#### Material provided

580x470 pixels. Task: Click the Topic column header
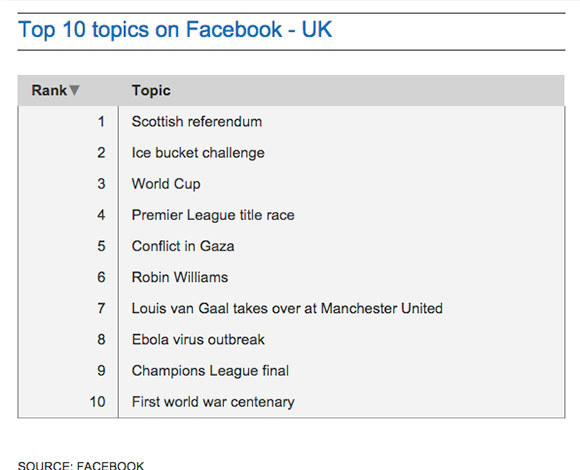151,91
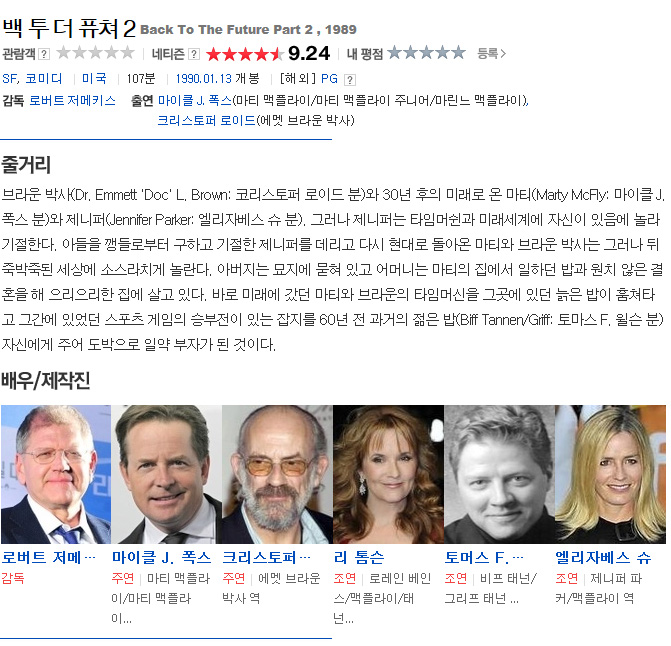
Task: Click the 리 톰슨 portrait photo
Action: pyautogui.click(x=389, y=474)
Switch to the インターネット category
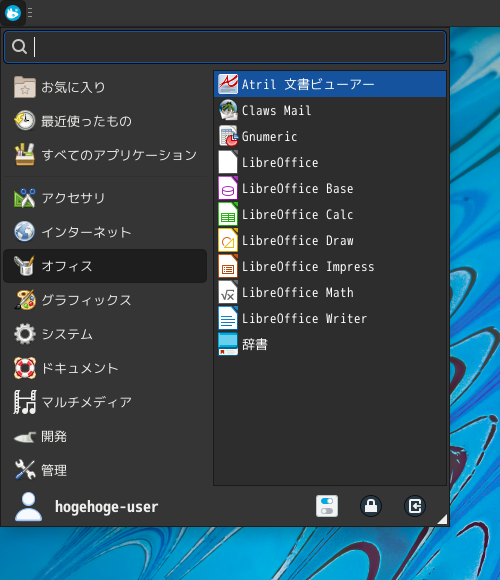 point(105,232)
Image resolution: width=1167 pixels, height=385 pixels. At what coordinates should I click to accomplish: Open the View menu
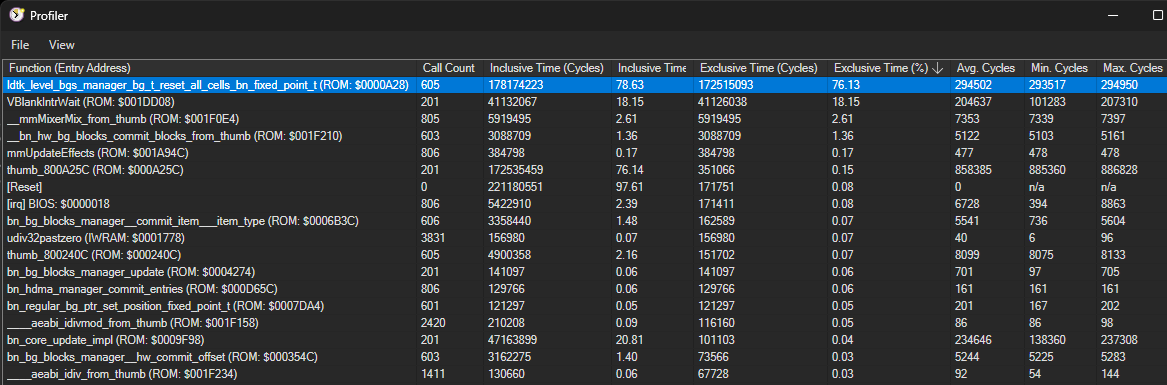62,45
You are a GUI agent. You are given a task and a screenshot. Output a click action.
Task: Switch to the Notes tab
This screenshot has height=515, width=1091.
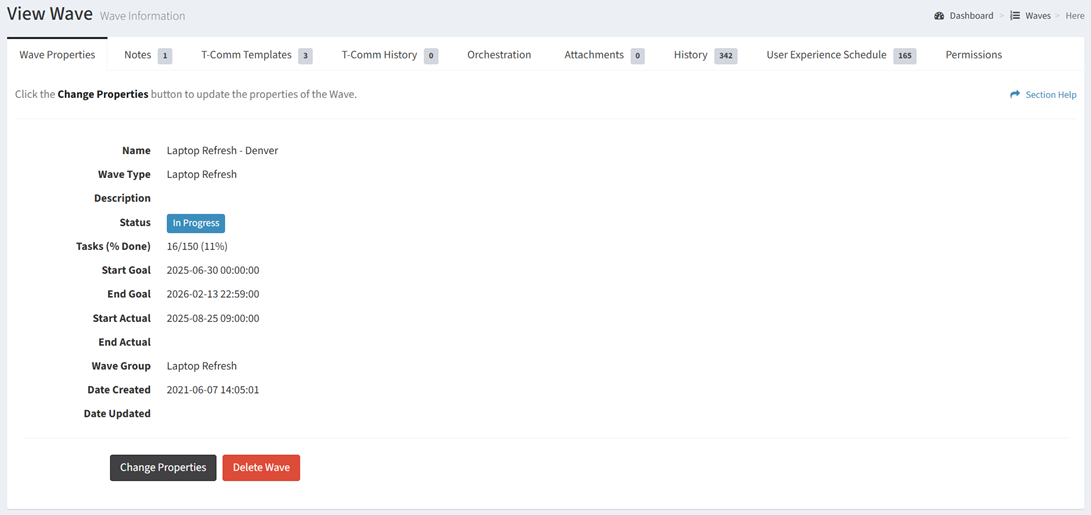coord(137,55)
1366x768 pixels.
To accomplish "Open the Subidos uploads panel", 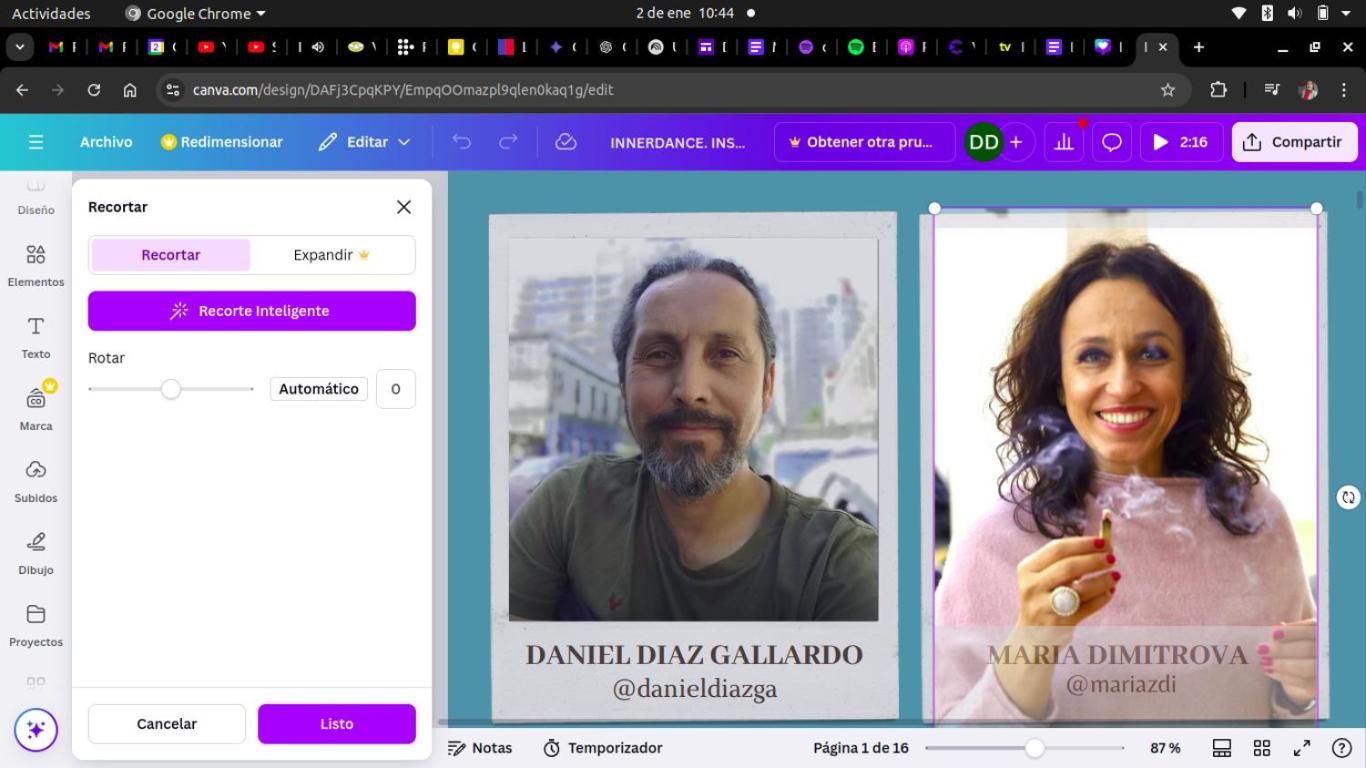I will pyautogui.click(x=36, y=481).
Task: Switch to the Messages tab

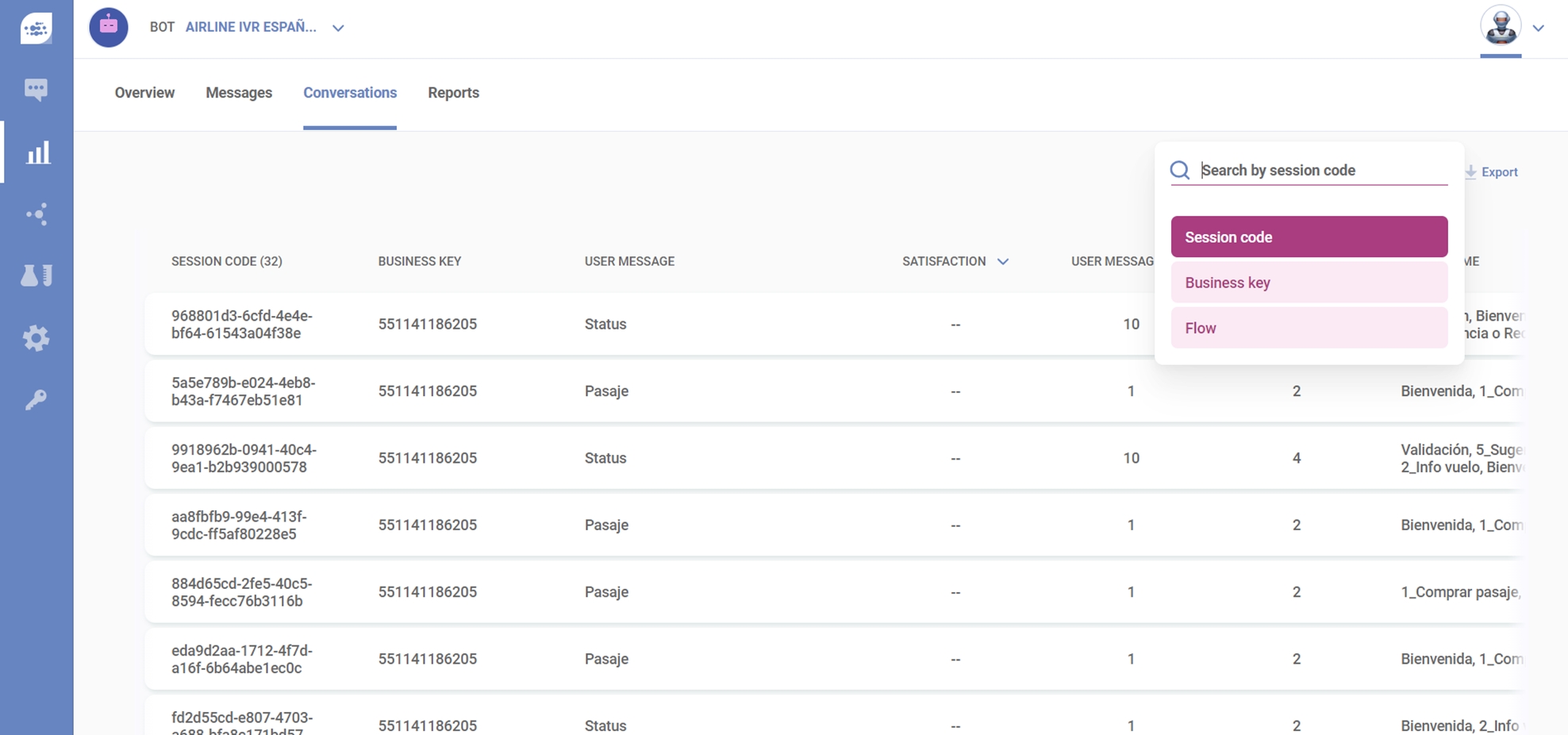Action: click(x=239, y=93)
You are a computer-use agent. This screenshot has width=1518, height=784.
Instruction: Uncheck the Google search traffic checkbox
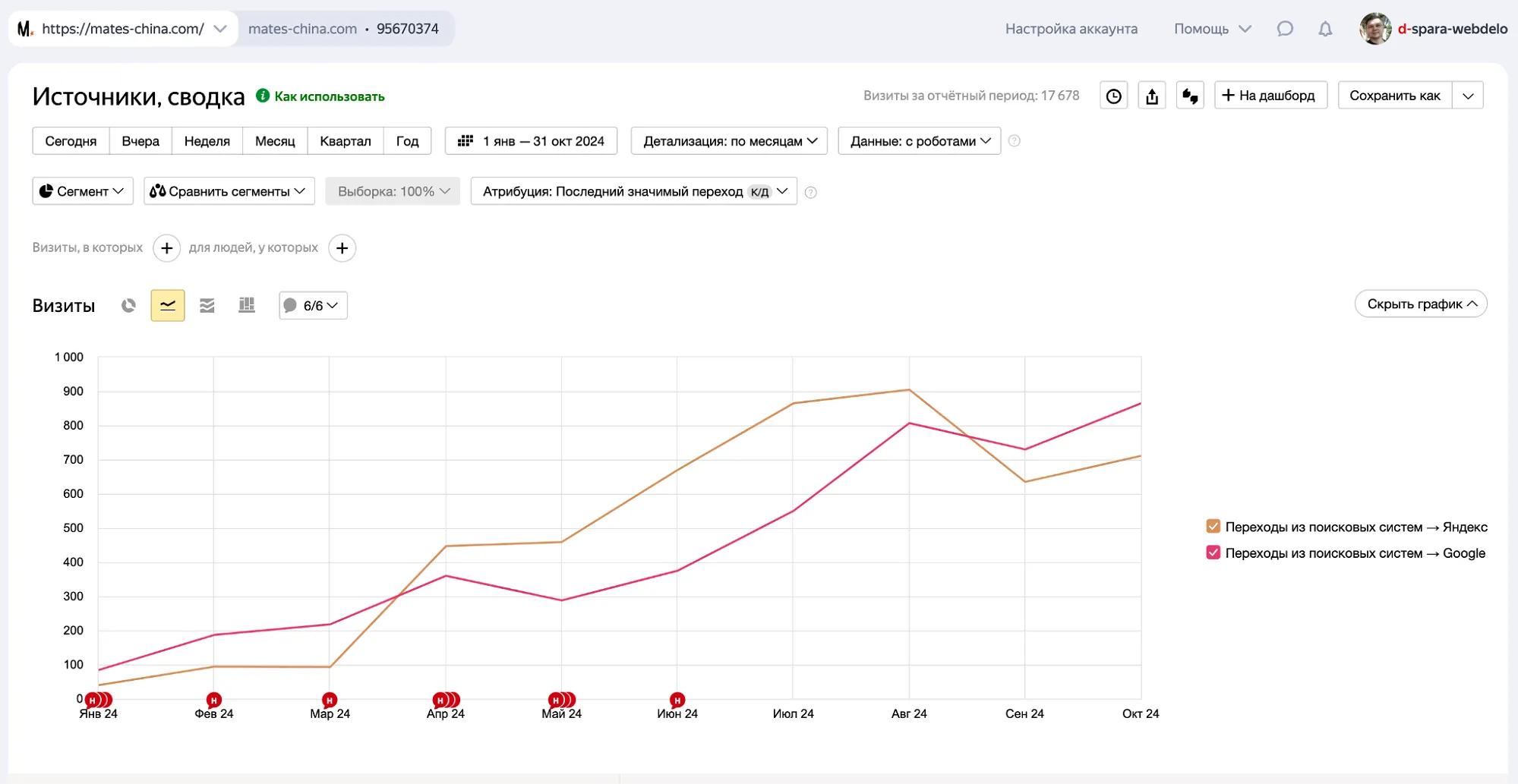click(1213, 553)
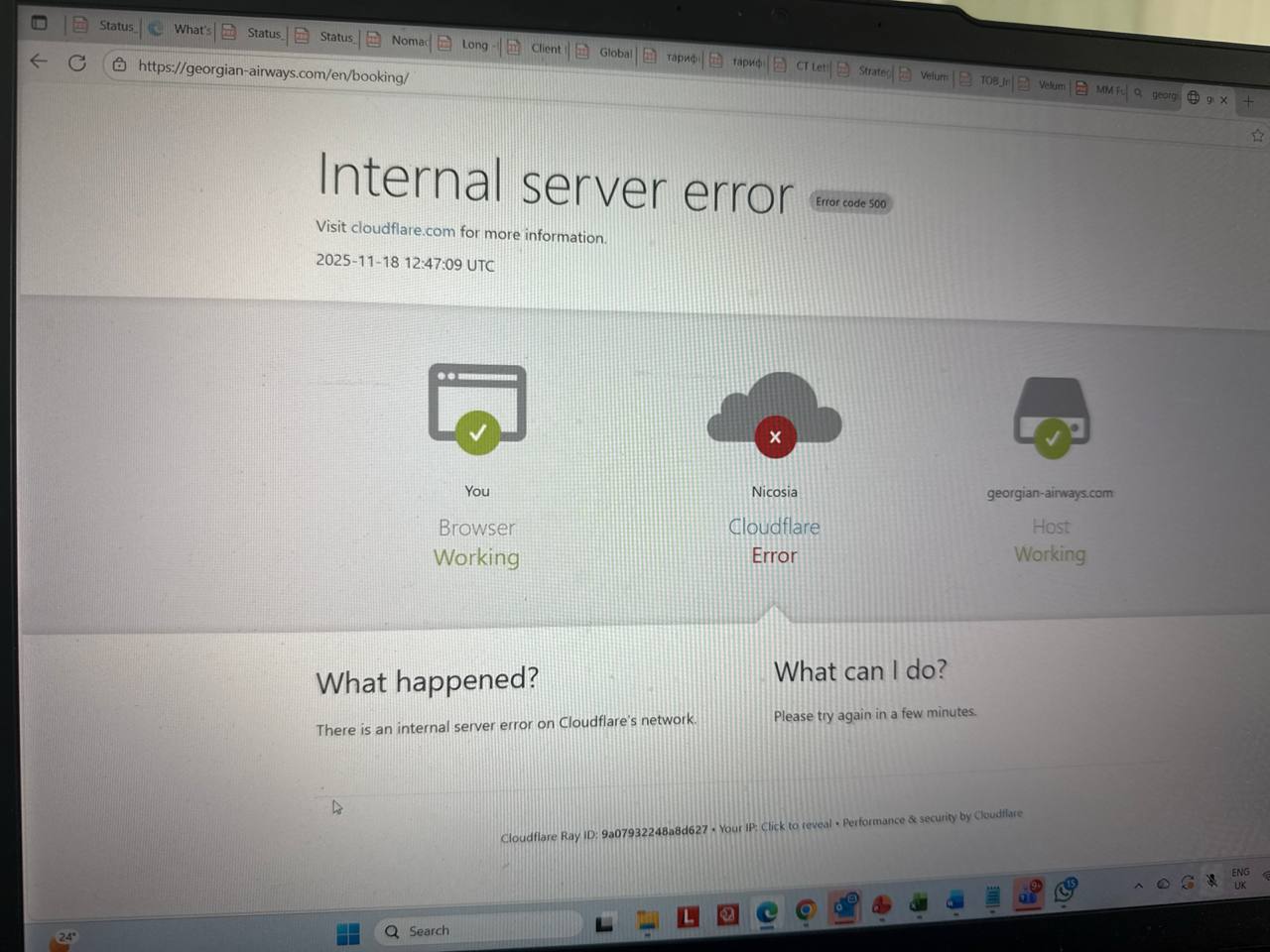The height and width of the screenshot is (952, 1270).
Task: Open a new tab with plus button
Action: (1248, 101)

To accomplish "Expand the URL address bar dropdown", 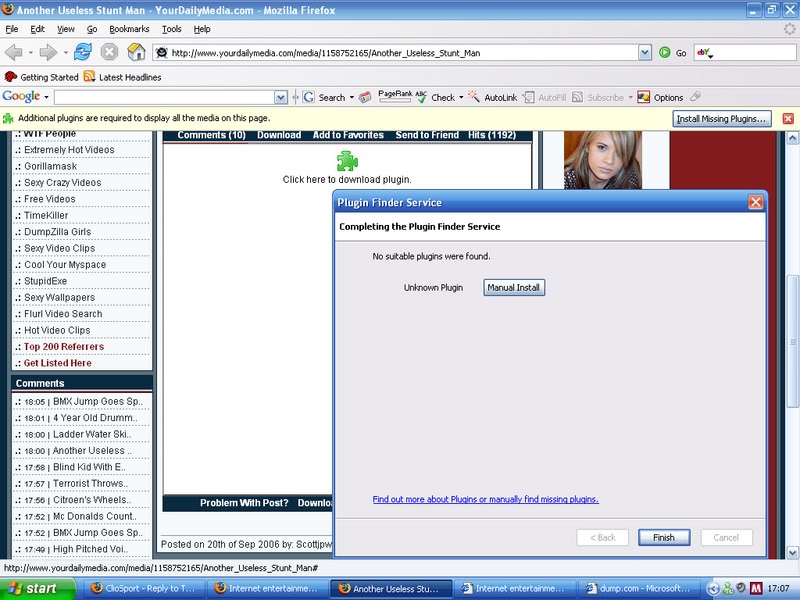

########

◆ Problem: Only the lines above from the one with "Task: Switch to the Messages tab" to the one with "You are a computer-use" should be printed, both included and exactly as written; no picture belongs in the copy.

◆ Task response:
Task: Switch to the Messages tab

Action: click(x=239, y=93)
You are a computer-use agent. This screenshot has width=1518, height=784.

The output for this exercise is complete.